Conversely, CD8+ T cells appear beneficial for lung function recovery. Elevated CD8+/28+/192+ counts were positively associated with improved pulmonary parameters, such as FVC, FEV1, and VC. This suggests a potentially protective role of CD8+ T cells in mitigating fibrosis or inflammatory damage. CD8+ T cells likely contribute to a balanced immune response, aiding in the resolution of inflammation without inducing excessive fibrosis or structural changes in lung tissues.

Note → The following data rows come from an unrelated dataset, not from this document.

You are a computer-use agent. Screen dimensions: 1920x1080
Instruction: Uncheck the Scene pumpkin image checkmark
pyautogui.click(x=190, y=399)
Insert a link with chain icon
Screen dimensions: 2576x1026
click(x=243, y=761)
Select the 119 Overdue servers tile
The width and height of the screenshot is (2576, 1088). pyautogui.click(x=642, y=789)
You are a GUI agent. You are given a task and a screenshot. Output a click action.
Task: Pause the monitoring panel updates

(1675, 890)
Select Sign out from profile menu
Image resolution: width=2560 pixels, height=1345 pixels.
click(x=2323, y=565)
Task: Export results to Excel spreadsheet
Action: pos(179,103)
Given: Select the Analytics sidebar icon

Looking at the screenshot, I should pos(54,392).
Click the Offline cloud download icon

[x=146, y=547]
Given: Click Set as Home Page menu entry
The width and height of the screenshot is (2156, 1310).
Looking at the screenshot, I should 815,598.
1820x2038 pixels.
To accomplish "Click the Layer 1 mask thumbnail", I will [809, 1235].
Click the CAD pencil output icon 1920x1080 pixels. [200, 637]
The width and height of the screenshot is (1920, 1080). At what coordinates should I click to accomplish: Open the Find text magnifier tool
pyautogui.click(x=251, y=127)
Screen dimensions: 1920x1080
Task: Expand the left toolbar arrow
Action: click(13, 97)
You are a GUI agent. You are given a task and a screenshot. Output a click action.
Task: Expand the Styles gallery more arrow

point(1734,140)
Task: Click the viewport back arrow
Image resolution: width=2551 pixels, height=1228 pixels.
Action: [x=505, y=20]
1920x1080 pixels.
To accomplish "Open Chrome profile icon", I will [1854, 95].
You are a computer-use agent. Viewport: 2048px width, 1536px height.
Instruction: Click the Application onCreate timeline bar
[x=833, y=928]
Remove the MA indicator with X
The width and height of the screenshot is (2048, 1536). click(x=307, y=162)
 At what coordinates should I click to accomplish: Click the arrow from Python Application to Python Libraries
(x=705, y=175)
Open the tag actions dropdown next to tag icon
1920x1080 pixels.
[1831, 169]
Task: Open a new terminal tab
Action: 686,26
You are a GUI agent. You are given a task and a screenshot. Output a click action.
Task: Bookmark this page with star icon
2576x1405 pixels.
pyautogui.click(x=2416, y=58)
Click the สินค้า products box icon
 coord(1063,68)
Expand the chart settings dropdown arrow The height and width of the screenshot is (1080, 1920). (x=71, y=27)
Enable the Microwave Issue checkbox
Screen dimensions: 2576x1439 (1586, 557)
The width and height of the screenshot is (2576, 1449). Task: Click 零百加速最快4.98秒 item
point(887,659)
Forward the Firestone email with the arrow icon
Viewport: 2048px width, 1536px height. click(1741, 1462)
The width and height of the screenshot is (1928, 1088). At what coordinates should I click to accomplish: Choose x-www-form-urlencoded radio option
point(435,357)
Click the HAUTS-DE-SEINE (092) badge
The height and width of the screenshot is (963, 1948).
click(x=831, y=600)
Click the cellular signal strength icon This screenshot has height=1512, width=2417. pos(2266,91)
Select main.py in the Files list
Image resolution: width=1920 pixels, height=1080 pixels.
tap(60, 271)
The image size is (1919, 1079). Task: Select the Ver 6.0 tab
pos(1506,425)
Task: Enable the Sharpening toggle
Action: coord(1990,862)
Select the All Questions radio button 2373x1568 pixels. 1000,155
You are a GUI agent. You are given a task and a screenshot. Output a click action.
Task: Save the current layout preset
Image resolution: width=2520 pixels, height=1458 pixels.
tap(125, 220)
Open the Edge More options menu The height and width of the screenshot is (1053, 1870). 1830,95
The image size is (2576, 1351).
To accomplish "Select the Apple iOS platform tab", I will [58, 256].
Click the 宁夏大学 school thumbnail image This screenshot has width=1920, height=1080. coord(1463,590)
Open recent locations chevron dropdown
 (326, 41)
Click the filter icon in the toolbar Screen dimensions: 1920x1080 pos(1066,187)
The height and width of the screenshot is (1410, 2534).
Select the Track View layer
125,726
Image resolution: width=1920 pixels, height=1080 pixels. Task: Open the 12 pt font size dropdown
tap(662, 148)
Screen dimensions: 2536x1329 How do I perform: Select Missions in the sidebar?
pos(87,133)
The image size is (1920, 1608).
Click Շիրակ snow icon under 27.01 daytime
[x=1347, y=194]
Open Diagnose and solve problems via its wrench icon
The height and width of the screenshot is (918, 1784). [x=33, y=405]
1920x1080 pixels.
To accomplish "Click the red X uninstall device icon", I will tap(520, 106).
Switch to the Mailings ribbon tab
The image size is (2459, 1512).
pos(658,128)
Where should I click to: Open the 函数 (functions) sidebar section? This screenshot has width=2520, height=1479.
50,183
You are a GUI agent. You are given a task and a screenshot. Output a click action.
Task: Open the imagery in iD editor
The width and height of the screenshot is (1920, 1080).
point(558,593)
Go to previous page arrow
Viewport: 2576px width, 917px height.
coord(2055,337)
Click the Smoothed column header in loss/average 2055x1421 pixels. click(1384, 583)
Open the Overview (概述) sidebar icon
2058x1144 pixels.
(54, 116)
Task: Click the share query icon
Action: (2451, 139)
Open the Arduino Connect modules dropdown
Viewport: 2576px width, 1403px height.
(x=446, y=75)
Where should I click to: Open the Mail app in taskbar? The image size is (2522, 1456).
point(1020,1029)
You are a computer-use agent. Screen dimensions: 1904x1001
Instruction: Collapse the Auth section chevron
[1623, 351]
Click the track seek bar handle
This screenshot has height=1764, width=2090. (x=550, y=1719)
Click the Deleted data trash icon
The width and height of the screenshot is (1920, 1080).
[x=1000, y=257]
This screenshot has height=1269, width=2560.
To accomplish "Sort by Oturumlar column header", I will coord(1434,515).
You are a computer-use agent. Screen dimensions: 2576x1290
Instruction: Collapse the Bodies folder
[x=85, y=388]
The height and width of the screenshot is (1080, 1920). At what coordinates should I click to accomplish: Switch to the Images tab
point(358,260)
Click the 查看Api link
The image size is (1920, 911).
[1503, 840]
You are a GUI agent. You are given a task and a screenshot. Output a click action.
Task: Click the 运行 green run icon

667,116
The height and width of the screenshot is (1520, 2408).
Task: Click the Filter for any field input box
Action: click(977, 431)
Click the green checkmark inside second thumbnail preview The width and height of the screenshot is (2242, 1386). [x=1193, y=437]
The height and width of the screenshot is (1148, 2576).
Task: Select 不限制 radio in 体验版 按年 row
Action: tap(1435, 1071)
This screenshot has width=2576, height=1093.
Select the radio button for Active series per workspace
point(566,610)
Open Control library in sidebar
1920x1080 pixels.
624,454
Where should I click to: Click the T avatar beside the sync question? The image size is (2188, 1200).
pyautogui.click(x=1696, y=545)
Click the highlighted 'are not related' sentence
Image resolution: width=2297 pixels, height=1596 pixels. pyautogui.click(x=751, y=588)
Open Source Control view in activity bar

And also added the informations at the Conclusions:
“The study supports a model where CD4+ T cells exacerbate pulmonary sequelae, possibly through sustained activation that impairs healing, while CD8+ T cells facilitate a resolution of inflammatory damage, leading to better functional outcomes. Elevated CD4+/28+/192+ T cells, a marker of immune dysregulation, align with more severe restrictive spirometry patterns, while higher CD8+ T cells correlate with improved lung function.
This contrast underscores the importance of CD8+ T cells in recovery and highlights CD4+ T cells’ potential role in chronic lung injury following severe COVID-19”.
Round 2
Reviewer 1 Report
Comments and Suggestions for AuthorsCan be accepted in present form.